Paper 2:  The essay task.  The ‘work’ or ‘academically’ framed writing tasks like the report.  Especially for younger candidates who don’t have the real-world experience or knowledge.

Paper 4:  The final part of the listening.  Students understand everything they hear but can’t make the match to the options.

Useful skills that students develop

Reading skills especially  – dealing with different types of texts, skimming and scanning.

Understanding attitude and opinion and reading (and listening) between the lines.

Analysing information from different sources.

Brainstorming and organising content and ideas for the essay.  Academic writing skills.

Presentation  and communication skills.

Useful resources

In the next post, I will share some of these.  The number of useful, directly relevant resources is growing, thankfully.

In the second session – the one on Cambridge English: Advanced Reading and Use of English, we discussed the reading skills involved in this paper.  I shared a diagram taken from page 9 of Issue 62 of the Cambridge English Research Notes.

Captura de pantalla 2017-01-06 a las 9.08.11

This issue downloadable from: http://www.cambridgeenglish.org/research-and-validation/published-research/

We then looked at which of these reading processes was tested in each part of Paper 1.

I thought I’d show a photo of my jotting down of the ideas we shared for Part 7 (the gapped text which paragraphs have to be reinserted.)

There were some great ideas I felt – See below the photo for the tips explained.

Part 7 scribbled ideas

Collated ideas for approaching Part 7

Tips for Part 7

If pushed for time, which candidates may well be by the time they start this part, you can get a quick idea of the content and development of the text if you read the first and last paragraphs.

Close reading of the last sentence of the text and the first sentence of the possible paragraphs is also a good idea because the match and links are usually in these.

For the first gap, the match is very often one of the final paragraphs that students are given – so again, if pushed for time, maybe look at the paragraphs in the second column first????

Matches can be time, reference words like personal pronouns, relative pronouns, such and so, and they can also be lexical matches.
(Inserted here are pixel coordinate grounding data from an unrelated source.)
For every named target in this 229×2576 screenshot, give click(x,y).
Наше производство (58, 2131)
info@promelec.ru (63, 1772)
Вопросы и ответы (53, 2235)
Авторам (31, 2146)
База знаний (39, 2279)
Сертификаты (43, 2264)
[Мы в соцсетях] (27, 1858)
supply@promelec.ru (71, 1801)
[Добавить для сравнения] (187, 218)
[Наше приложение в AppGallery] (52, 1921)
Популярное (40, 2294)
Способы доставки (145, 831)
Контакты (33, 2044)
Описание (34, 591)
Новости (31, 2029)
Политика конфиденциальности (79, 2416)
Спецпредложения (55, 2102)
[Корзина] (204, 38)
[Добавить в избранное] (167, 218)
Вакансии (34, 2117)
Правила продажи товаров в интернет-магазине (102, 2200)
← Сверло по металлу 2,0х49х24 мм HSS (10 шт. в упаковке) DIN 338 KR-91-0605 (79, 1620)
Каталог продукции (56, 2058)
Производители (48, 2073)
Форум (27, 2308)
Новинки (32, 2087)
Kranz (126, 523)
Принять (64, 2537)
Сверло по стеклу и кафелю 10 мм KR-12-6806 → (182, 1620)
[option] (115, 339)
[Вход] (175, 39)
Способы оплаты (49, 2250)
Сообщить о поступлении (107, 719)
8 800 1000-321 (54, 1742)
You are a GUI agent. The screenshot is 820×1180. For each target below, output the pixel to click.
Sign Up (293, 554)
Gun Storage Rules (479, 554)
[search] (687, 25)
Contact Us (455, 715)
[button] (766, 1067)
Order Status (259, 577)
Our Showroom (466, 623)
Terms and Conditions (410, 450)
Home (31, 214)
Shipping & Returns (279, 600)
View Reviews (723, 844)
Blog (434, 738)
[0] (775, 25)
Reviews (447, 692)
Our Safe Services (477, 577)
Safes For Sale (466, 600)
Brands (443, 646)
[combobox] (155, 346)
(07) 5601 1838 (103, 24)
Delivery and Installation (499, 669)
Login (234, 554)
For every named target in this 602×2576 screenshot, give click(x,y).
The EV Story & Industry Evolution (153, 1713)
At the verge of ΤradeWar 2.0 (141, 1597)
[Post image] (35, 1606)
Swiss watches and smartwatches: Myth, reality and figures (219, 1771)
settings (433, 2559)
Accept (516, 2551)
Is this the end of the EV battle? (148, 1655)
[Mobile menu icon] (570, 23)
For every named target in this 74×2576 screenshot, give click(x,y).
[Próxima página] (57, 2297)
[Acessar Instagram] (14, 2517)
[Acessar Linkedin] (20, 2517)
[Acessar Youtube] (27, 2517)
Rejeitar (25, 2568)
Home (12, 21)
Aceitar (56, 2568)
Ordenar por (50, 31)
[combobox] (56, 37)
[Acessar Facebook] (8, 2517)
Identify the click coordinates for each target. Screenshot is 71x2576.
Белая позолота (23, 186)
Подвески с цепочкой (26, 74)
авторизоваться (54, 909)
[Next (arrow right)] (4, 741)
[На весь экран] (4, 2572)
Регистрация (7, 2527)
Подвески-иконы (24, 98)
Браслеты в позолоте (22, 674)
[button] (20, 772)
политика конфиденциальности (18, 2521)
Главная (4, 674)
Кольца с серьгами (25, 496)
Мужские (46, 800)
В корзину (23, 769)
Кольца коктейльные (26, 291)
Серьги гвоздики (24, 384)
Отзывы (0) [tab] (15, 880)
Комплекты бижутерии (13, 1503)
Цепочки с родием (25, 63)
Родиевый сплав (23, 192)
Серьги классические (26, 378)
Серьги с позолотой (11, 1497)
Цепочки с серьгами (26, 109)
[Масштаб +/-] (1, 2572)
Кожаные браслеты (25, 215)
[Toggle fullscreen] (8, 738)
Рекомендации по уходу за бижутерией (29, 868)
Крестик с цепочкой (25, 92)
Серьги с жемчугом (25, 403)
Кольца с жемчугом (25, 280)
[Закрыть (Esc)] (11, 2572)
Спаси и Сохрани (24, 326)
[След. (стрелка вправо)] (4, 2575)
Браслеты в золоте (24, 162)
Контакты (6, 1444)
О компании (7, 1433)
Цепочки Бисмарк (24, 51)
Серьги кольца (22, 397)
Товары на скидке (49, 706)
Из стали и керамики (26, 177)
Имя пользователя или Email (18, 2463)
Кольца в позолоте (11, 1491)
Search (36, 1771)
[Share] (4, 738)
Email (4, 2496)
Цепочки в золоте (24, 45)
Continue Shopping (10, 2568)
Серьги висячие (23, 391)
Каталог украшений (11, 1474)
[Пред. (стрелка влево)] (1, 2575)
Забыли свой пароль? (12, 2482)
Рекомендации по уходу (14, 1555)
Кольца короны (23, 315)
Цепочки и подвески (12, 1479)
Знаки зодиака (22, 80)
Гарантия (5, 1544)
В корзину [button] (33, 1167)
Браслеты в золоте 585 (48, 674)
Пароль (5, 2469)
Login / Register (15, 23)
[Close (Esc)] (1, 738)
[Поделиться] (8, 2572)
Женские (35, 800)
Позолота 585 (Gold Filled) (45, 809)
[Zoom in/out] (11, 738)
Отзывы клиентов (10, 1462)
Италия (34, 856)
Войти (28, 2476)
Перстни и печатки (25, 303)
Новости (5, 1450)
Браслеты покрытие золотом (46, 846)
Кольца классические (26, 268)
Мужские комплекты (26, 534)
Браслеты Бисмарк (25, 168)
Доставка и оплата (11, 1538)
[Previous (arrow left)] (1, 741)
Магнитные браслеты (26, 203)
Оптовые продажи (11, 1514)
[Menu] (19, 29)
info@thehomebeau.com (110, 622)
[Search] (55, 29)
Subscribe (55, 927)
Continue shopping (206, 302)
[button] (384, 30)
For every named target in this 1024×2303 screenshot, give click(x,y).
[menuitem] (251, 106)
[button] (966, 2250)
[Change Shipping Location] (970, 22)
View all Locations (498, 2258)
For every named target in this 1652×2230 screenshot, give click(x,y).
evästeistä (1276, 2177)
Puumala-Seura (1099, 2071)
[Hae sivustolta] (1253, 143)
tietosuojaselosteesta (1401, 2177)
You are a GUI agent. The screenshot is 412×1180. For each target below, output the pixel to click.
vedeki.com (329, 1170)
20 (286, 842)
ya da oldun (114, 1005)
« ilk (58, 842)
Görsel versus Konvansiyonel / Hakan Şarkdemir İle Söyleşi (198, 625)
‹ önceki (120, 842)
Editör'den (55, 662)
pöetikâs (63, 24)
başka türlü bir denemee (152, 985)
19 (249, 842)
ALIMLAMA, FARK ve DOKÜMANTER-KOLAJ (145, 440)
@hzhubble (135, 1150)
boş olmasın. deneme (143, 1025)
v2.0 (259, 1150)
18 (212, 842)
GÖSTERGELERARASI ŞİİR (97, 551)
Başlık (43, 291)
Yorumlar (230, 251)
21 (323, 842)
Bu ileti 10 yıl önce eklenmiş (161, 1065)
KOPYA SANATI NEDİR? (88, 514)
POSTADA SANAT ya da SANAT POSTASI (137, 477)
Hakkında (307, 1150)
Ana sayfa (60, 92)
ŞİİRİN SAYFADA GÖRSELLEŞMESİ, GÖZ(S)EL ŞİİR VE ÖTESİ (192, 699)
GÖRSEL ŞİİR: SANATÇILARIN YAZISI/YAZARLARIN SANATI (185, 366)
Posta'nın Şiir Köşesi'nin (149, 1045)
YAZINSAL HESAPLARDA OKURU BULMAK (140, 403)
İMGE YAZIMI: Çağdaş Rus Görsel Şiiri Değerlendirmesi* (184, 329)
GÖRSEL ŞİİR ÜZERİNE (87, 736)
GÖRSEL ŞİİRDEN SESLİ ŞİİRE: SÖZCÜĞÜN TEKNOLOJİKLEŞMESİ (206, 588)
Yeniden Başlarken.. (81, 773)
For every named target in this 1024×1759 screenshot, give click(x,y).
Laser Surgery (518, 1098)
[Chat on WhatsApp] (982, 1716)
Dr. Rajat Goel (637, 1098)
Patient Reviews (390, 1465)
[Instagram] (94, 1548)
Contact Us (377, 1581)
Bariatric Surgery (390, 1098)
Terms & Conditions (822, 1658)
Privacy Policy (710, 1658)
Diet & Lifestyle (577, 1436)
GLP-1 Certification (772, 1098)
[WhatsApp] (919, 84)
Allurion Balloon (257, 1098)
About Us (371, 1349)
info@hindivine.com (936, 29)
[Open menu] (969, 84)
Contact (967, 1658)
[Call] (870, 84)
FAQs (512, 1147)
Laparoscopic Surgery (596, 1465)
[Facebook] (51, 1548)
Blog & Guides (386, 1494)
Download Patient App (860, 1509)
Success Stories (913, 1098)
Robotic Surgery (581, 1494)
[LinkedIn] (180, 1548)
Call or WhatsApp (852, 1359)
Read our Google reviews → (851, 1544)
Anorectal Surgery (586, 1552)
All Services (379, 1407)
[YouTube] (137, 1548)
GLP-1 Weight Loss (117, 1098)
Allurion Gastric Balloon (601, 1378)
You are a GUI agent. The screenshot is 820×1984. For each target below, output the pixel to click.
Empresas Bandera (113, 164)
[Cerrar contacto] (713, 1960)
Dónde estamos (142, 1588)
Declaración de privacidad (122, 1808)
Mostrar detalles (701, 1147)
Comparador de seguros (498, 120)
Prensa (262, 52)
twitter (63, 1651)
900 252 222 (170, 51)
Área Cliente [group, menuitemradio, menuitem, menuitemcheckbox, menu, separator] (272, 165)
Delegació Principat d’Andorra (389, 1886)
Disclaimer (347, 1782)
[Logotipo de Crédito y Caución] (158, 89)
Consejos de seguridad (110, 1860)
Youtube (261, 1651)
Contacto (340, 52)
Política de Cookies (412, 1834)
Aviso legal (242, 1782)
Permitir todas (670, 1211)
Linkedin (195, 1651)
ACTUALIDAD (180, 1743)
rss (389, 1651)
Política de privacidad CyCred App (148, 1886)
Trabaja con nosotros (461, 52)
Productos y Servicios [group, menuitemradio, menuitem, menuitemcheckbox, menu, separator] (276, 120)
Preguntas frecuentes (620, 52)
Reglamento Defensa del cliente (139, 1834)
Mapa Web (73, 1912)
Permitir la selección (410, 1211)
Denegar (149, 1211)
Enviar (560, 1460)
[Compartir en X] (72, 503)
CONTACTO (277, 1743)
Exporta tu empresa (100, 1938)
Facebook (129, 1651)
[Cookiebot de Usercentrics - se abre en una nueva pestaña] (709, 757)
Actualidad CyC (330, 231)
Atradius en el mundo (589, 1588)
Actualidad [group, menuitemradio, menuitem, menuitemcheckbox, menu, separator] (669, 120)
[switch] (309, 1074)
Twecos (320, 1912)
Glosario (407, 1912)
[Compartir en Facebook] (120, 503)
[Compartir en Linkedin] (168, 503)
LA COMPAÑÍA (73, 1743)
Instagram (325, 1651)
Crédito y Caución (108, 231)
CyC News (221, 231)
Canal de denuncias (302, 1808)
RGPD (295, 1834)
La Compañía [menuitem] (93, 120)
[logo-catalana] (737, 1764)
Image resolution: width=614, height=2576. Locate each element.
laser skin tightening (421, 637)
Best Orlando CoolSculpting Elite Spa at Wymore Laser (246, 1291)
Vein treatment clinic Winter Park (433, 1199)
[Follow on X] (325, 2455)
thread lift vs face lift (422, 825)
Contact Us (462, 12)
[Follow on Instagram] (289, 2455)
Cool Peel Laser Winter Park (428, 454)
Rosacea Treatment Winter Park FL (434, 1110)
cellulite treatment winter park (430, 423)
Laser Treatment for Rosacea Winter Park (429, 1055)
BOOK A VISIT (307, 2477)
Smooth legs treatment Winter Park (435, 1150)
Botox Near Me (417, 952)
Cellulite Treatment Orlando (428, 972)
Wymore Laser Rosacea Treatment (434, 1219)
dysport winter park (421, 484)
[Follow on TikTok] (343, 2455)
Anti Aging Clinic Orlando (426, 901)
Linkers also provide matches – they indicate things like contrast, reason, result, etc.

Highlighting definitely helps here.  Students can highlight using different colours, or they can develop their own highlighting system – circles, boxes, clouds – whatever they feel like.  But of course, they should not leave this development till the day of the exam!

All in all, two fruitful, collaborative sessions today.  I thought I’d continue the sharing of ideas via this post!

Oh – and a sentence to describe Cambridge English: Advanced?

What about Steve Hasler’s analogy?  (Thanks for sharing Steve!)

Like picking out a tune on the piano with BOTH hands.  i.e. at this level, your language gets the right accompaniment and therefore conveys so much more.